Source extract
(begin)

Update:
Here is the modified source for the wrapper (minimalistic (i.e. no unnecessary functionality implemented) with throttling):
cudart.c:
- Code: Select all
#include <windows.h>
#include "cudart.h"
#include "wine/debug.h"
#if 0
#define __CUDA_INTERNAL_COMPILATION__
#include "crt/host_runtime.h"
#endif
#ifdef USE_SLEEPWAIT
#include <time.h>
static struct timespec sleepTime = { 0, USE_SLEEPWAIT };
#endif /* USE_SLEEPWAIT */
WINE_DEFAULT_DEBUG_CHANNEL(cuda);
#define QUEUE_MAX 20
#define HALF_QUEUE_MAX ((QUEUE_MAX)/2)
static unsigned int numQueued = 0;
static BOOL eventInitialized = FALSE;
static cudaEvent_t event;
static const char* cudaErrorString[] = {
"cudaSuccess",
"cudaErrorMissingConfiguration",
"cudaErrorMemoryAllocation",
"cudaErrorInitializationError",
"cudaErrorLaunchFailure",
"cudaErrorPriorLaunchFailure",
"cudaErrorLaunchTimeout",
"cudaErrorLaunchOutOfResources",
"cudaErrorInvalidDeviceFunction",
"cudaErrorInvalidConfiguration",
"cudaErrorInvalidDevice",
"cudaErrorInvalidValue",
"cudaErrorInvalidPitchValue",
"cudaErrorInvalidSymbol",
"cudaErrorMapBufferObjectFailed",
"cudaErrorUnmapBufferObjectFailed",
"cudaErrorInvalidHostPointer",
"cudaErrorInvalidDevicePointer",
"cudaErrorInvalidTexture",
"cudaErrorInvalidTextureBinding",
"cudaErrorInvalidChannelDescriptor",
"cudaErrorInvalidMemcpyDirection",
"cudaErrorAddressOfConstant",
"cudaErrorTextureFetchFailed",
"cudaErrorTextureNotBound",
"cudaErrorSynchronizationError",
"cudaErrorInvalidFilterSetting",
"cudaErrorInvalidNormSetting",
"cudaErrorMixedDeviceExecution",
"cudaErrorCudartUnloading",
"cudaErrorUnknown",
"cudaErrorNotYetImplemented",
"cudaErrorMemoryValueTooLarge",
"cudaErrorInvalidResourceHandle",
"cudaErrorNotReady"

(end)

Entries shown
(begin)

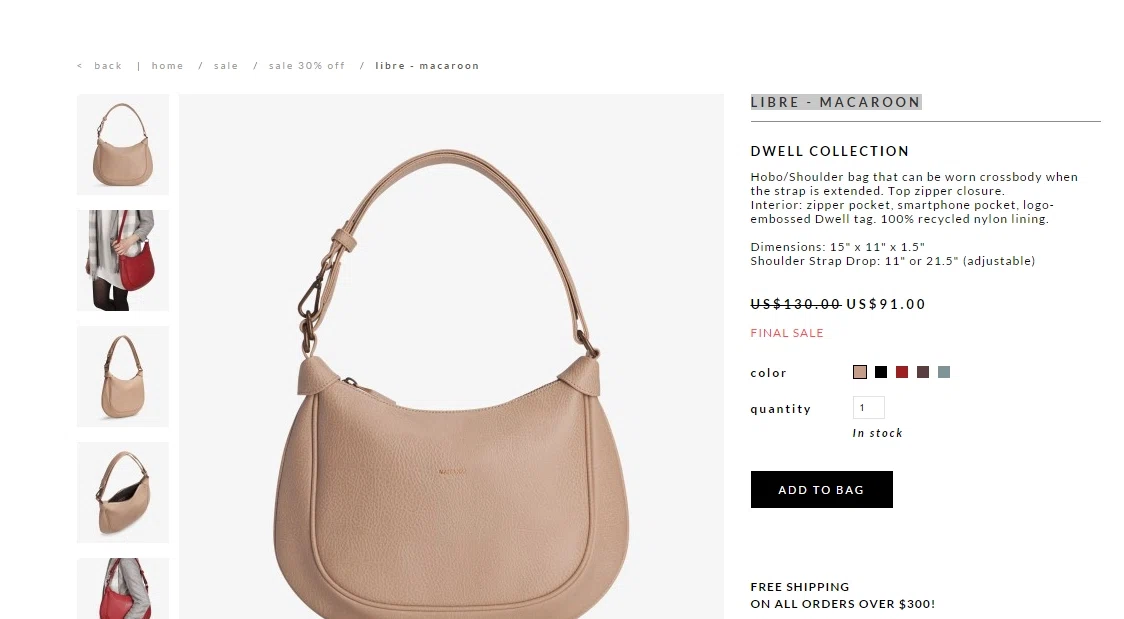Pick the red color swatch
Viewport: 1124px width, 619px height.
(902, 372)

(end)
(begin)

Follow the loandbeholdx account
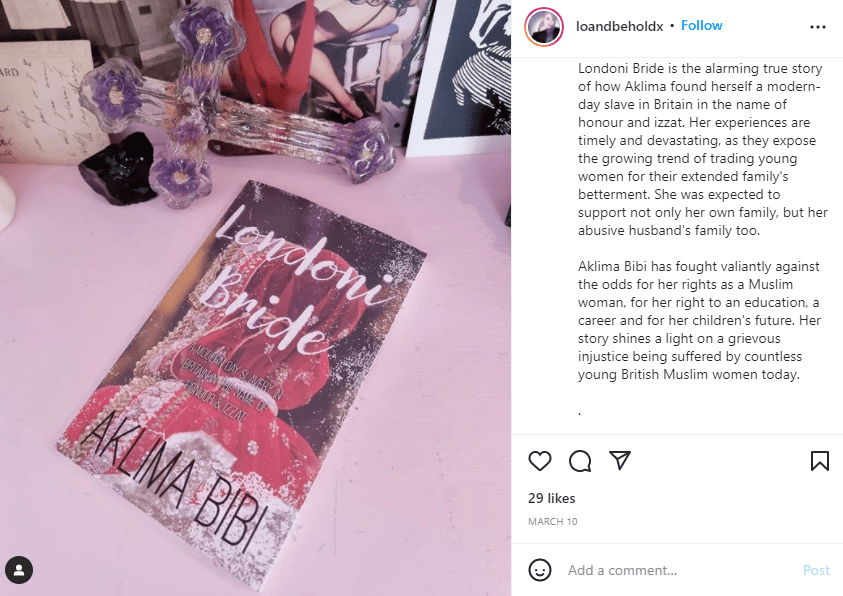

(end)
(begin)

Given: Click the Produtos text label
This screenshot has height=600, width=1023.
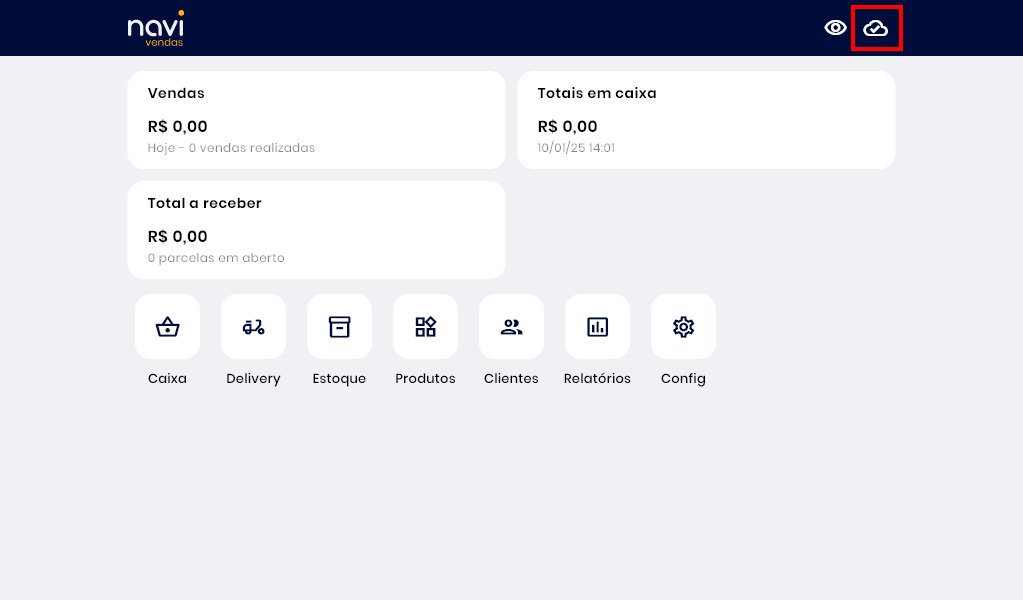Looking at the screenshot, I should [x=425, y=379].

(end)

Given exercise
Can you carry on the cudart.c wrapper source from the point where it stops? The records are separate material and have no connection to the cudart.c wrapper source.

Result of the exercise
};
static const char* debug_cudaError(cudaError_t err) {
if (cudaErrorStartupFailure == err) {
return "cudaErrorStartupFailure";
}
if (cudaErrorApiFailureBase == err) {
return "cudaErrorApiFailureBase";
}
if (err >= 0 && err < sizeof(cudaErrorString)/sizeof(cudaErrorString[0])) {
return cudaErrorString[err];
}
WINE_TRACE("unknown error %d\n", err);
return "unknown CUDA error";
}
BOOL WINAPI DllMain(HINSTANCE hInstDLL, DWORD fdwReason, LPVOID lpv)
{
if (DLL_PROCESS_DETACH == fdwReason)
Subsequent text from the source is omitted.